B) Una relazione a firma del direttore Dir. Reg. Programm. sanitaria Regione Lazio/Area 4j/01, Autorizz. e Accedi., che illustri la situazione di fatto e di diritto sussistente con riguardo alla presente controversia sia all’epoca dell’adozione dei provvedimenti impugnati (Delib. G.R. 21.3.2008 n. 174 e decreto Presidente Regione Lazio 5 settembre 2008 n. 23) sia nel periodo successivo fino alla data di pubblicazione della presente pronuncia.
C) Una relazione a firma del direttore generale ASL Roma H che illustri l’attività istruttoria effettuata in ordine al parere favorevole all’autorizzazione (per l’utilizzazione del macchinario RMN, da Tesla 1,5) espresso in data 7 agosto 2007.
Gli incombenti istruttori sono posti a carico, rispettivamente, quanto ai punti A1A2A3 e B, della Regione Lazio, Dir. Reg. Programm. San. Area Autorizza. ed Accedi., nonché, quanto al punto C., della ASL Roma H, direttore generale, e, quanto al punto A4, a carico della ricorrente; i medesimi trasmetteranno, per quanto di competenza, la documentazione, in tre copie, alla segreteria di questa Sezione 3° quater entro 60 giorni dalla notifica della presente pronuncia.
3. Riepilogando, quindi, preliminarmente, va respinta l’eccezione di inammissibilità dell’atto introduttivo, dichiarato, invece, in parte qua, inammissibile il medesimo quanto all’impugnazione della nota ASL Roma H 4 giugno 2008 n. 65991 (poiché non lesiva) per carenza d’interesse; parimenti in via preliminare va dichiara manifestamente infondata l’eccezione di illegittimità cost.le della legge finanziaria n. 296/2006, art. 1 comma 796, lett. o.
Invece nel merito la controversia sarà definita all’esito degli incombenti istruttori sopraindicati a carico della Regione Lazio, dell’ASL Roma H e della ricorrente, che adempiranno entro giorni 60 dalla notifica della presente pronuncia.
Resta riservata ogni altra decisione nel merito e sulle spese di lite.
La trattazione della causa viene, per tutte le questioni non definite con la presente pronuncia, pertanto, fissata alla udienza del 5 dicembre 2011.
P.Q.M.
Il Tribunale Amministrativo Regionale per il Lazio (Sezione Terza Quater)

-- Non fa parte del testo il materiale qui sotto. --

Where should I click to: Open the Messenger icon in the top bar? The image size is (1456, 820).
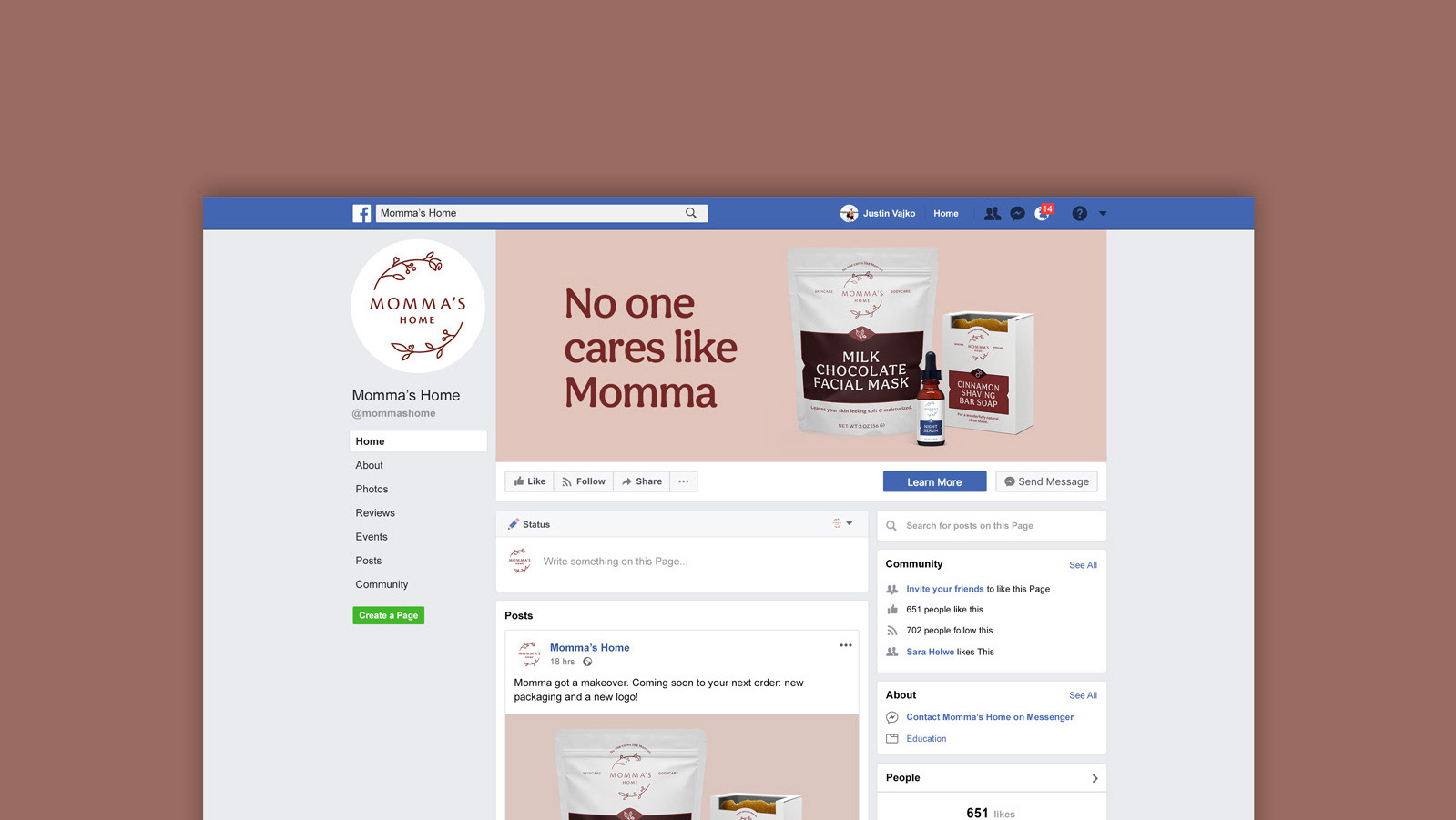point(1018,213)
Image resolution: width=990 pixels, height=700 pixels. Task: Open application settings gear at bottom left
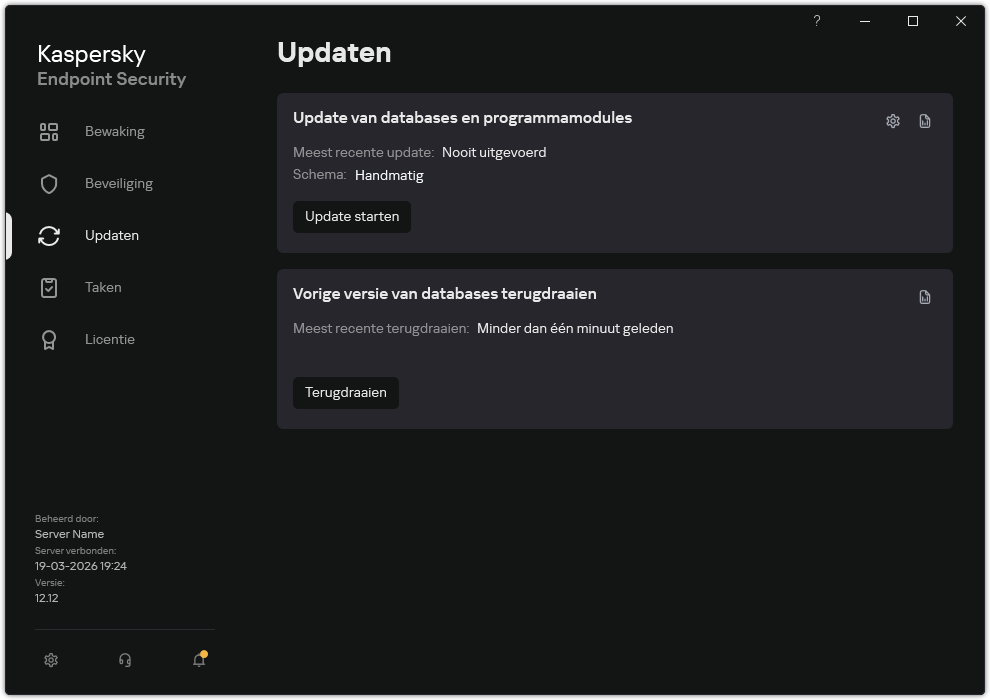pyautogui.click(x=50, y=660)
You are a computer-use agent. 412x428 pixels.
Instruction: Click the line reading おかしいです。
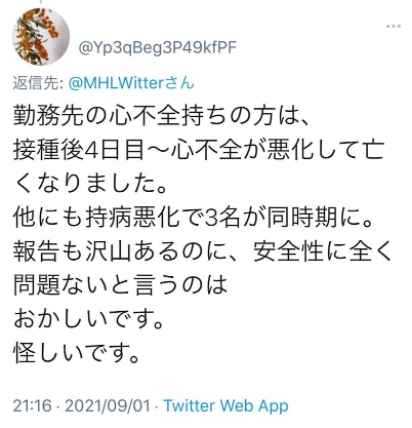click(x=88, y=319)
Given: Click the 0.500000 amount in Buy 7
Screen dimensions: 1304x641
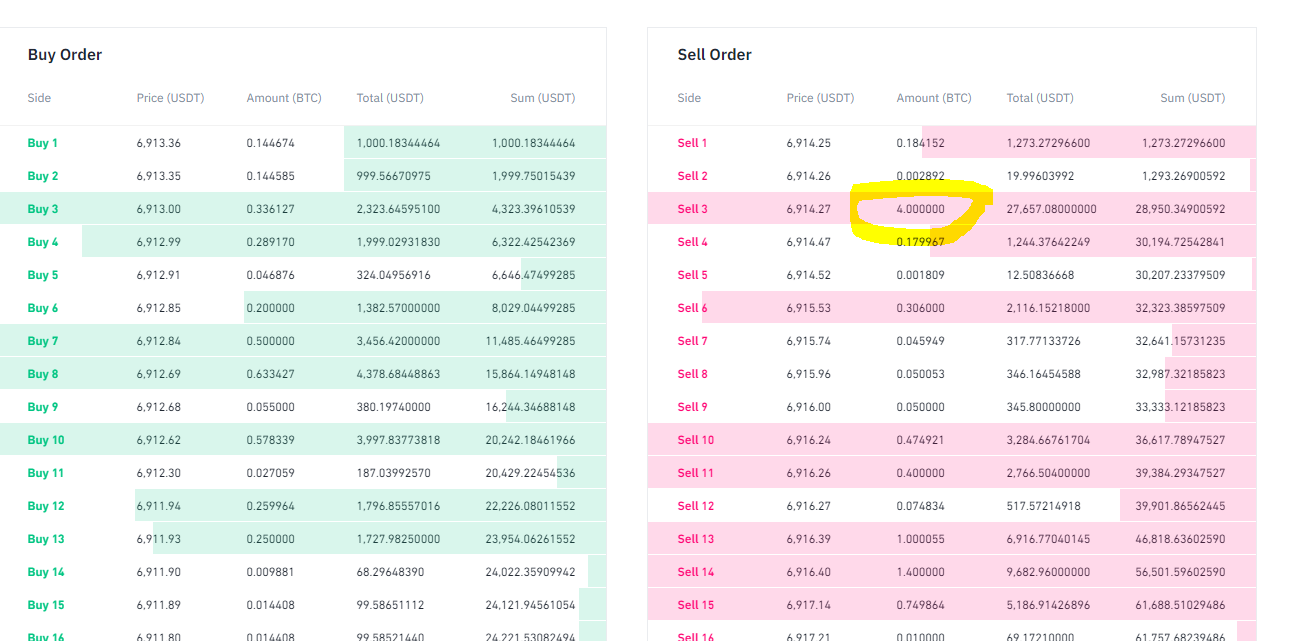Looking at the screenshot, I should coord(270,341).
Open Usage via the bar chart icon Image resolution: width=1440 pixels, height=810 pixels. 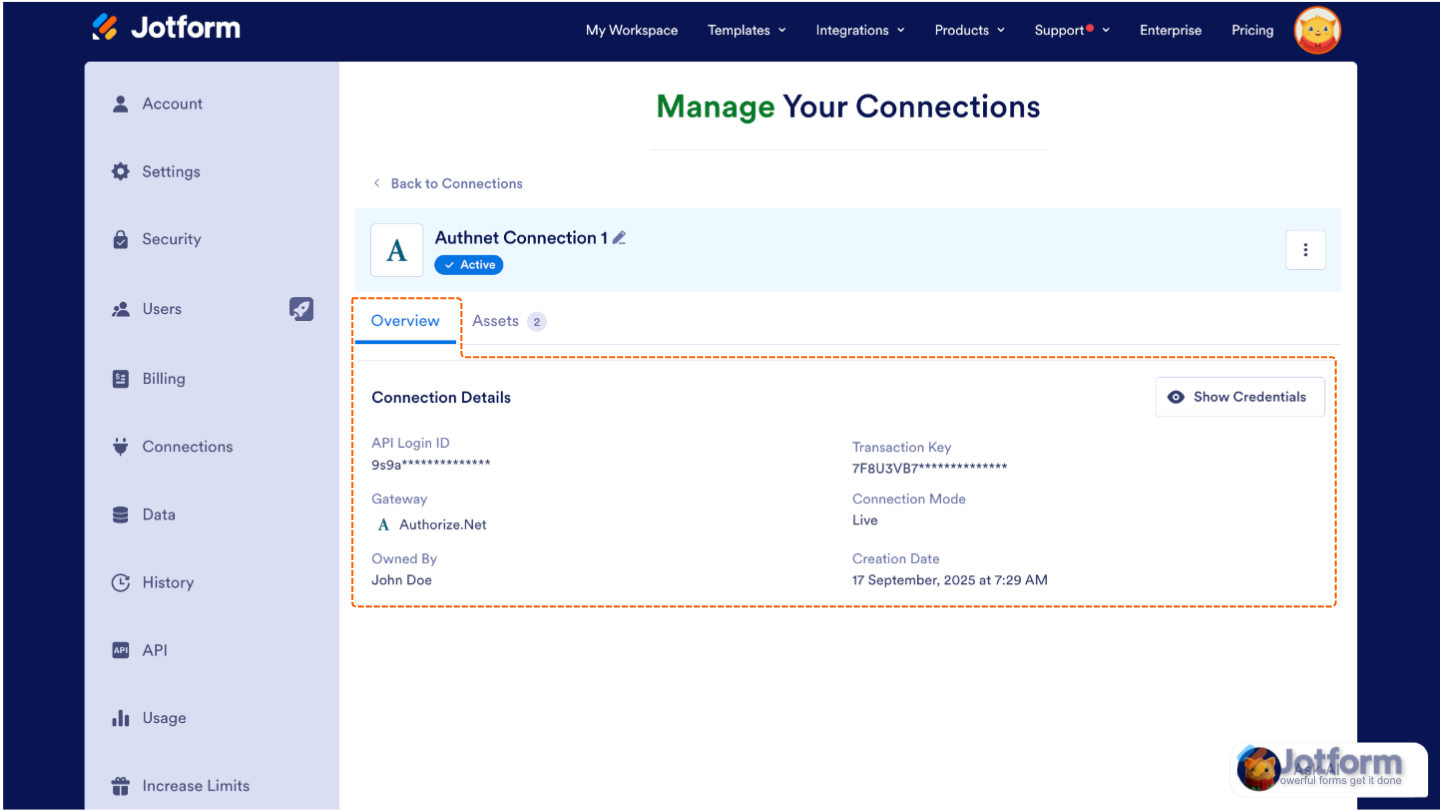(120, 717)
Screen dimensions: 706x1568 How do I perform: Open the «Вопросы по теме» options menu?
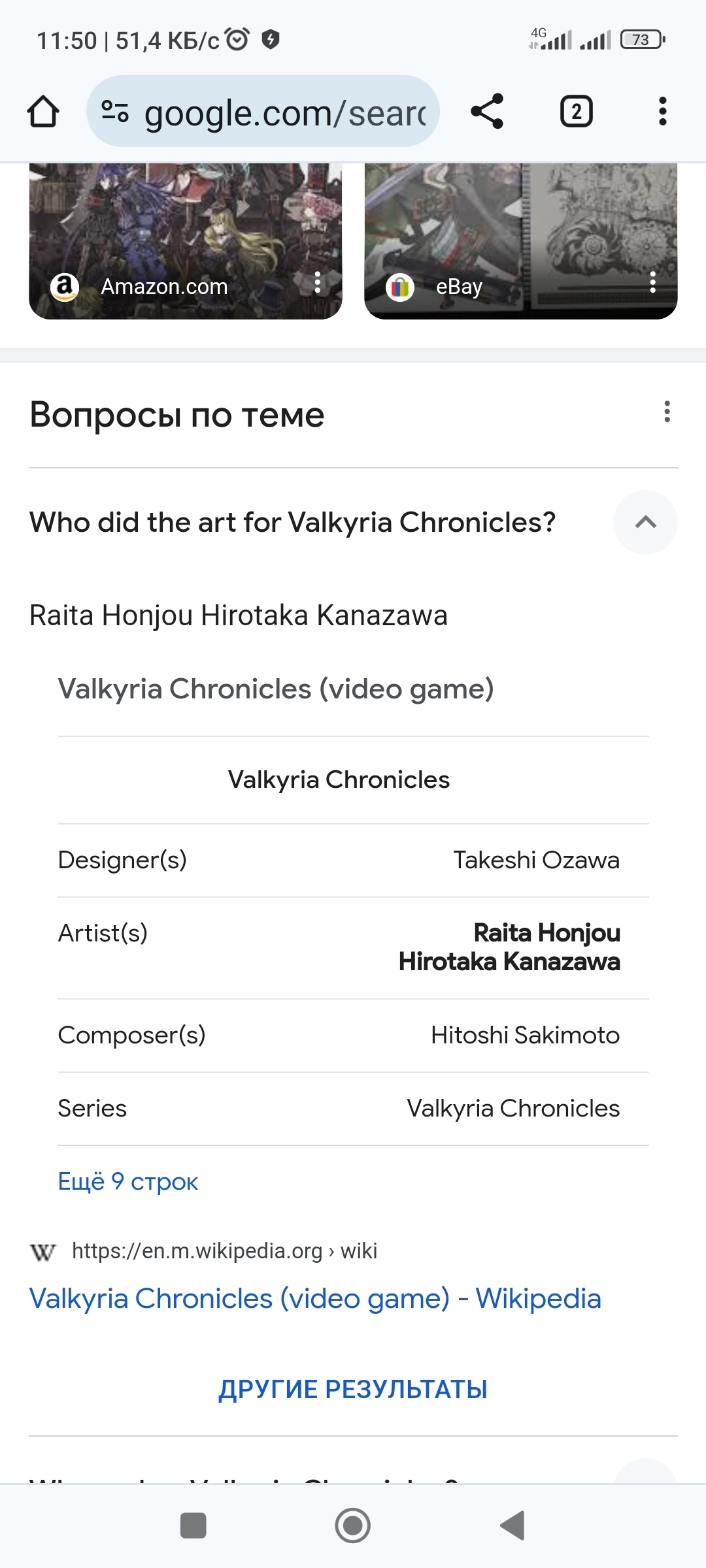[667, 412]
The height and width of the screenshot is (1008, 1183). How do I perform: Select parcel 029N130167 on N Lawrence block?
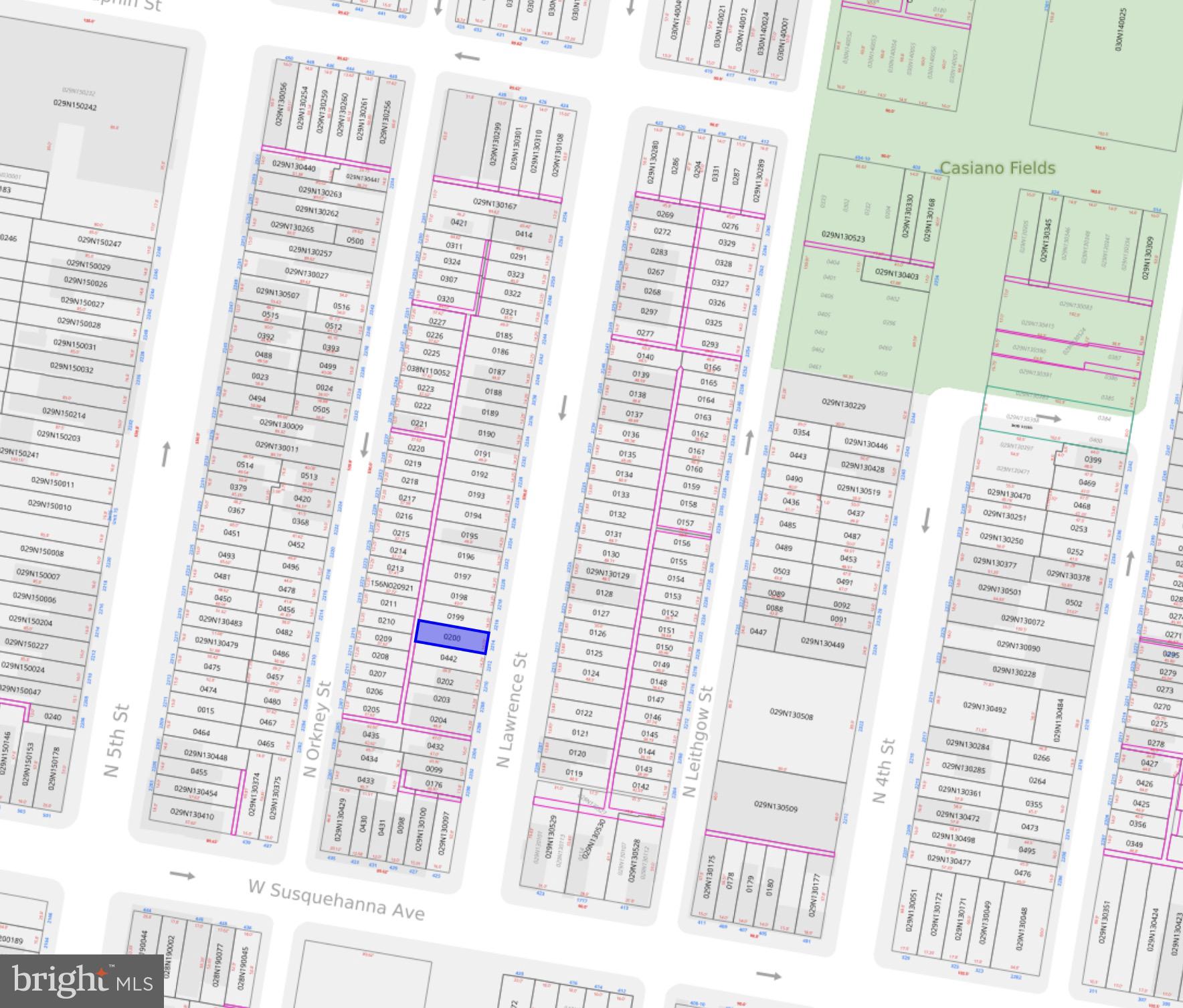coord(494,203)
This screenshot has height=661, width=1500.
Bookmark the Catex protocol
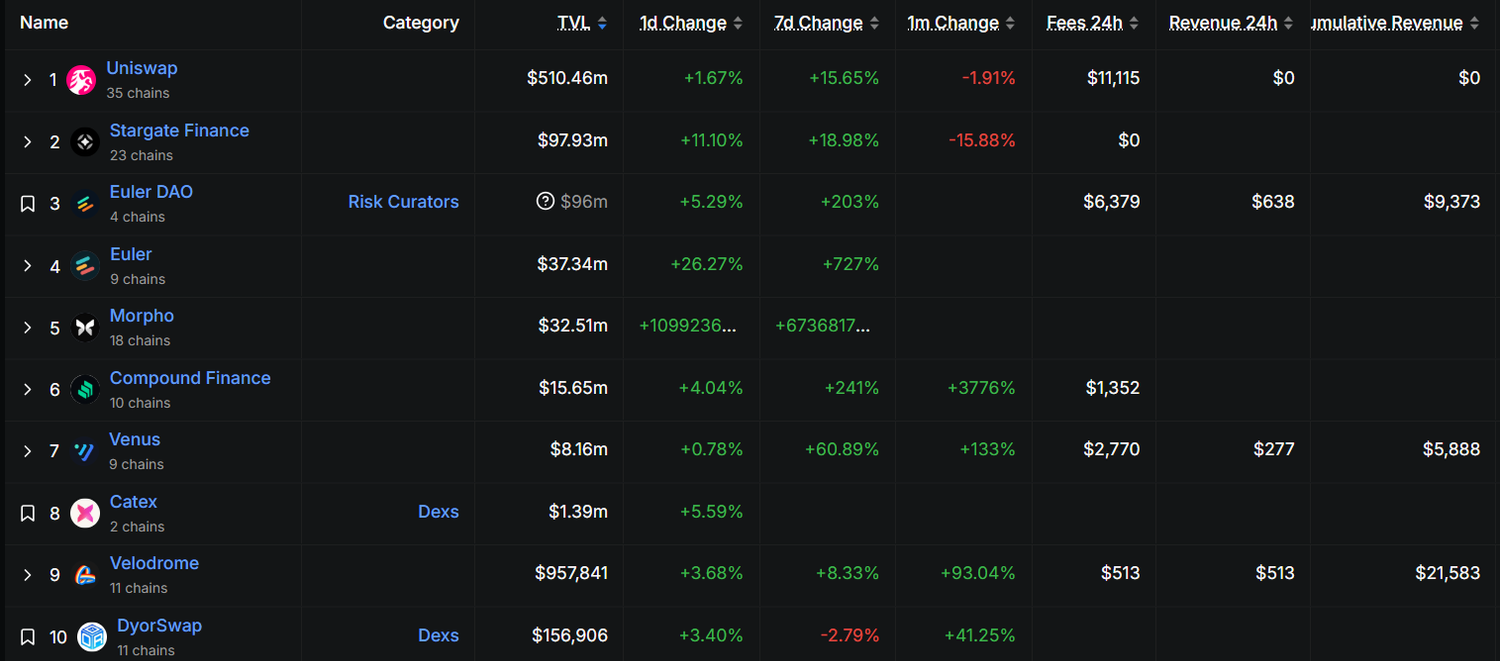[x=28, y=514]
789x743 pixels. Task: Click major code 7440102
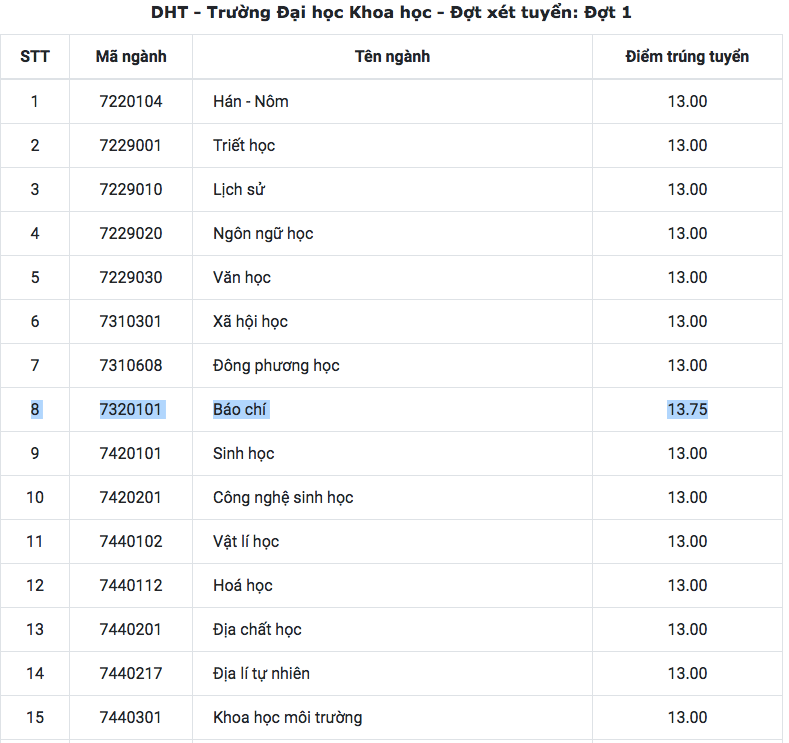tap(130, 541)
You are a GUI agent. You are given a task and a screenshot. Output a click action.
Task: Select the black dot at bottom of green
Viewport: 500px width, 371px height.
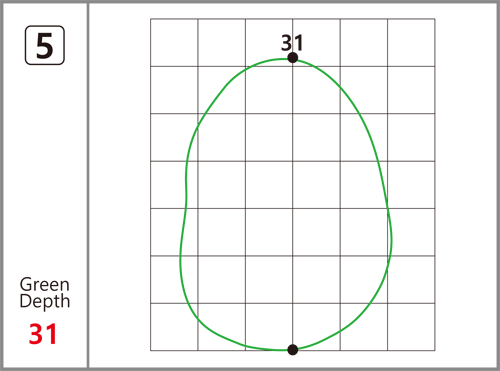click(x=292, y=350)
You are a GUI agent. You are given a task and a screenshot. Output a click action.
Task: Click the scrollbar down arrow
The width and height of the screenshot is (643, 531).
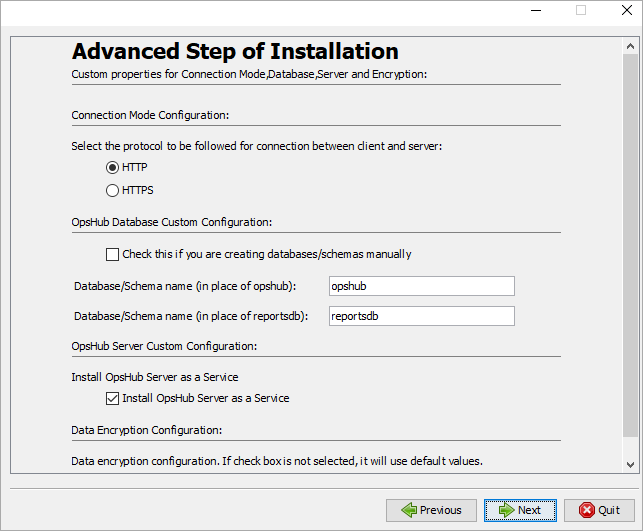point(629,465)
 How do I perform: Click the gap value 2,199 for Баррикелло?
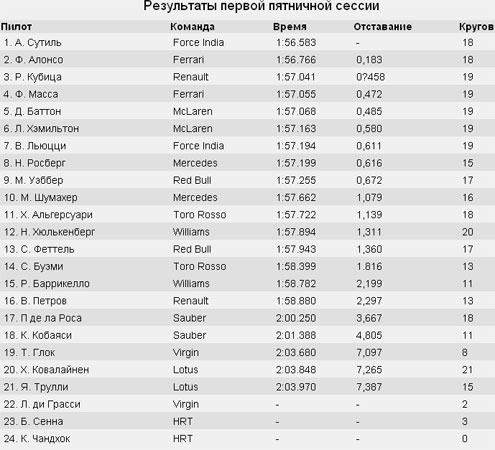pos(369,284)
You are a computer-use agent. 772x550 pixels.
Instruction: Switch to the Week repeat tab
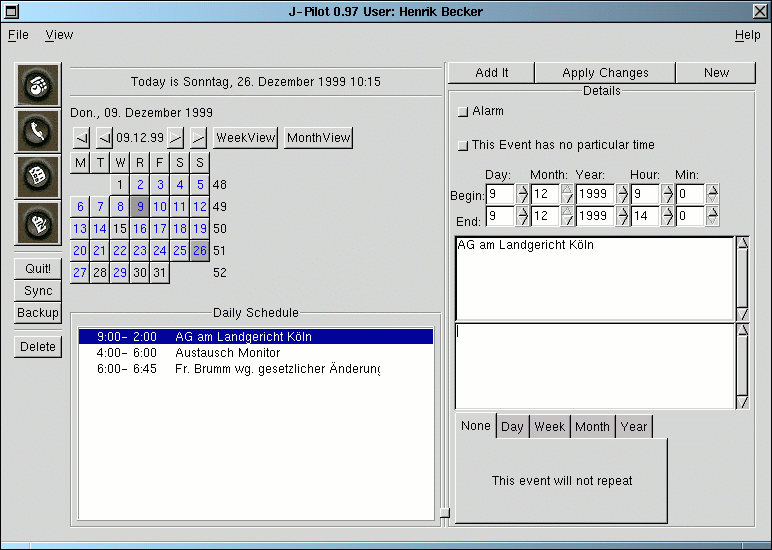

pronunciando in via non definitiva sul ricorso in epigrafe, così statuisce:
1) preliminarmente dichiara inammissibile in parte qua il ricorso in epigrafe con riguardo alla nota ASL Roma H 4 giugno 2008 n. 65991 e dichiara infondata la questione di illegittimità costituzionale meglio indicata in motivazione;
2) dispone gli incombenti istruttori, di cui in motivazione, a carico della regione Lazio, dell’ASL Roma H e della ricorrente, secondo le modalità indicate;
3) si riserva ogni decisione ulteriore nel merito e sulle spese di lite;
4) fissa la trattazione della causa, per le questioni riservate, alla pubblica udienza del 5 dicembre 2011.
Ordina che la presente sentenza sia eseguita dall’autorità amministrativa.
Testo non ufficiale. La sola stampa del bollettino ufficiale ha carattere legale.